■ Try it ■
Copy exactly the lines from the line holding "This screenshot has width=862, height=1016." through the end of the material, and no others; pictures stay out.

++++ Listed entries ++++

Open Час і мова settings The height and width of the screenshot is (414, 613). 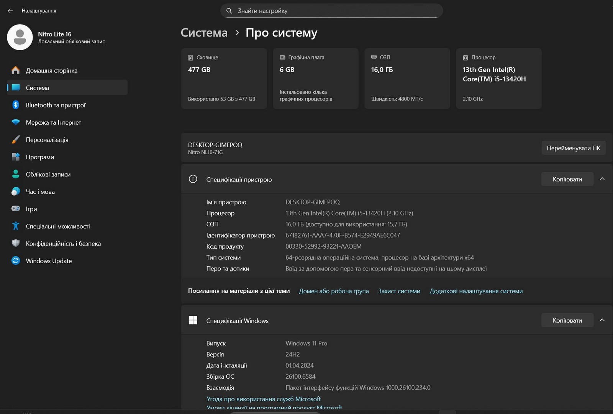coord(40,191)
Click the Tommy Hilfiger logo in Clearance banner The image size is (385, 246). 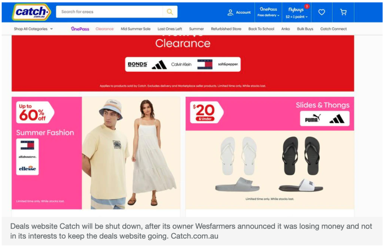coord(205,64)
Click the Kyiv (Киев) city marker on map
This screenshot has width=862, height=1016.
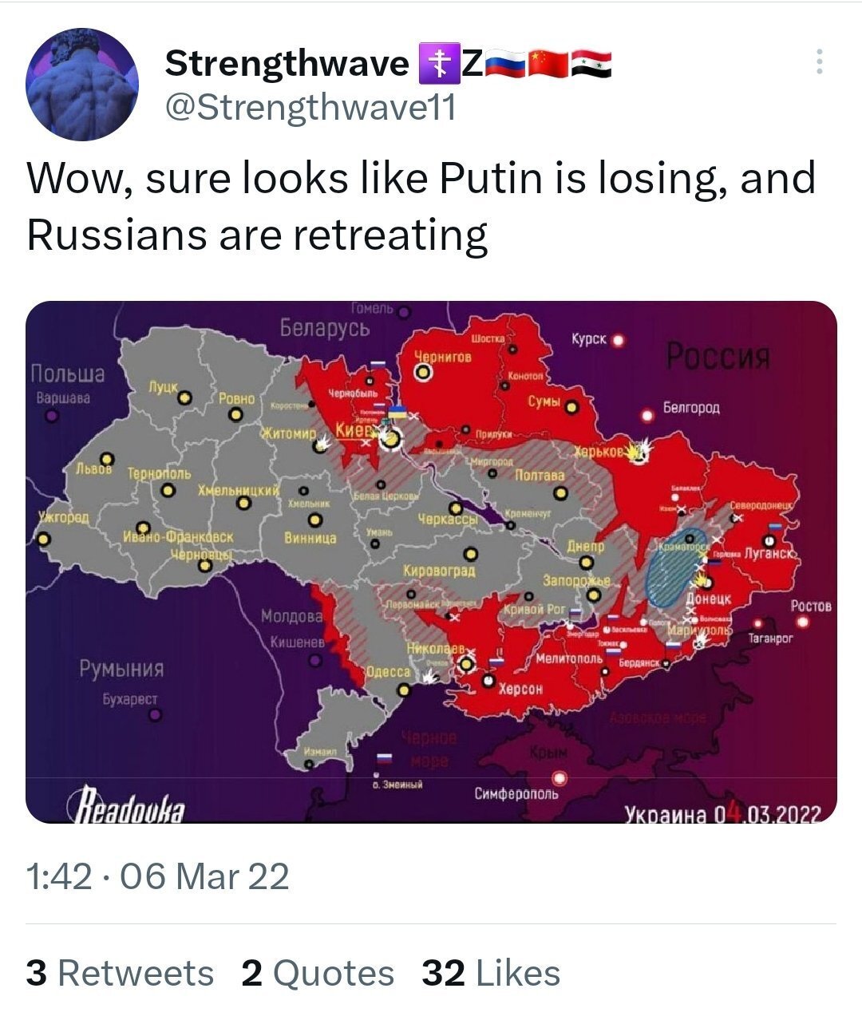390,438
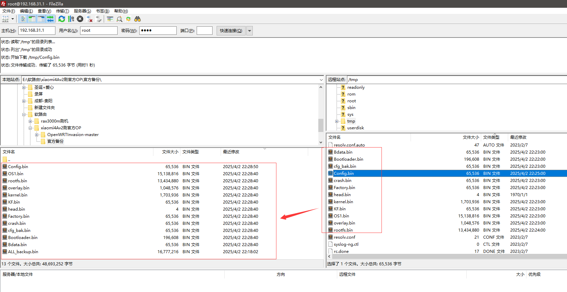Click refresh file lists icon
This screenshot has height=292, width=567.
61,19
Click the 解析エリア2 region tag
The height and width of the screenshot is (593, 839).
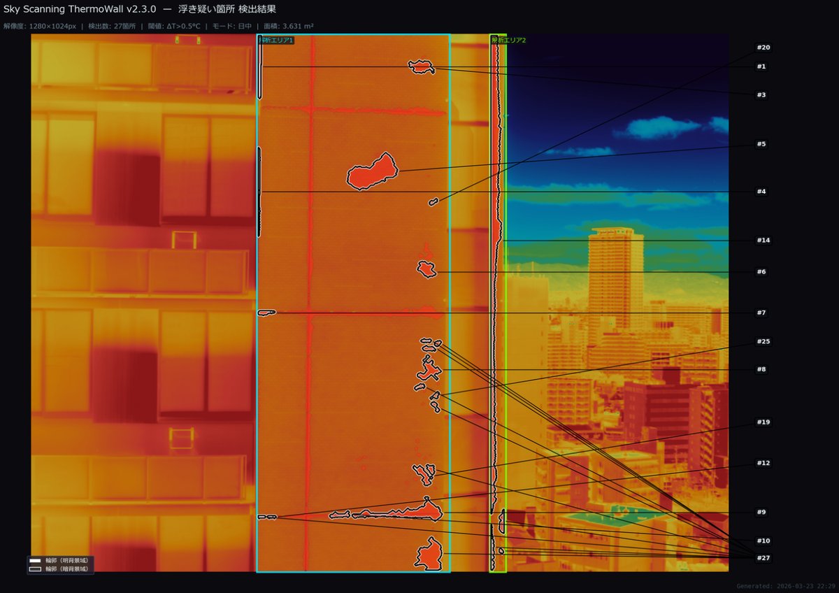pyautogui.click(x=508, y=41)
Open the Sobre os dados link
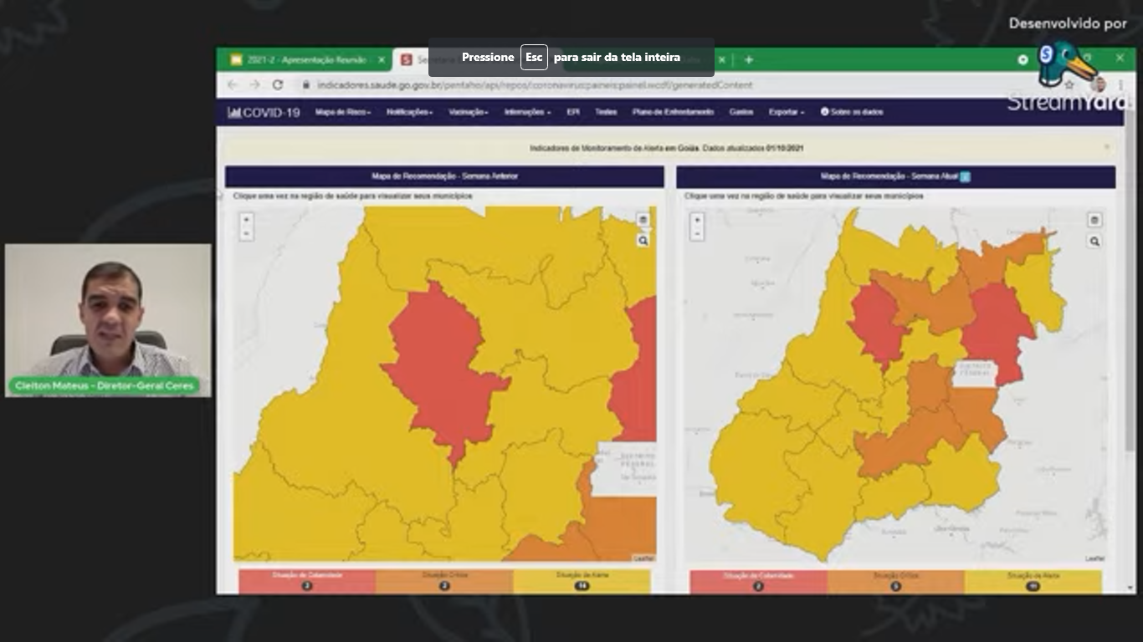This screenshot has height=642, width=1143. [852, 112]
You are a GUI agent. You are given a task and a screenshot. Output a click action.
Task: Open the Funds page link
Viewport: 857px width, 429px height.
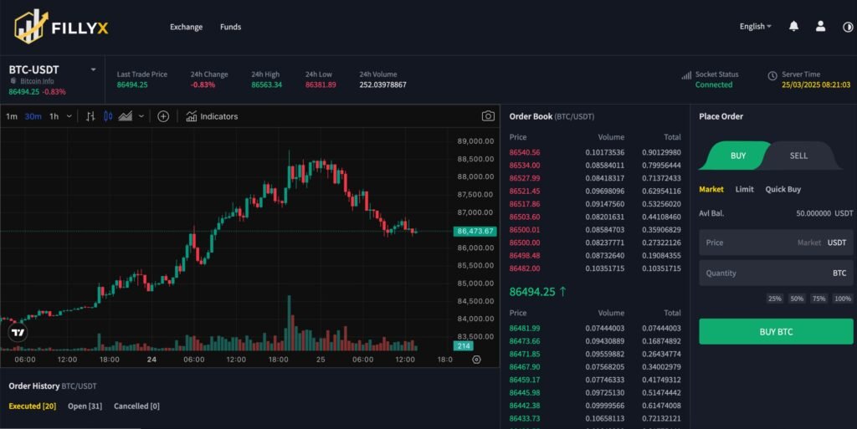tap(230, 27)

++++

■ Response to the task ■
This screenshot has width=862, height=1016.
390,438
Click refresh file lists icon
This screenshot has height=292, width=567.
61,19
Click the 解析エリア2 region tag
The height and width of the screenshot is (593, 839).
pyautogui.click(x=508, y=41)
Open the Sobre os dados link
This screenshot has height=642, width=1143. [852, 112]
You are a GUI agent. You are given a task and a screenshot. Output a click action.
Task: Open the Funds page link
Viewport: 857px width, 429px height.
tap(230, 27)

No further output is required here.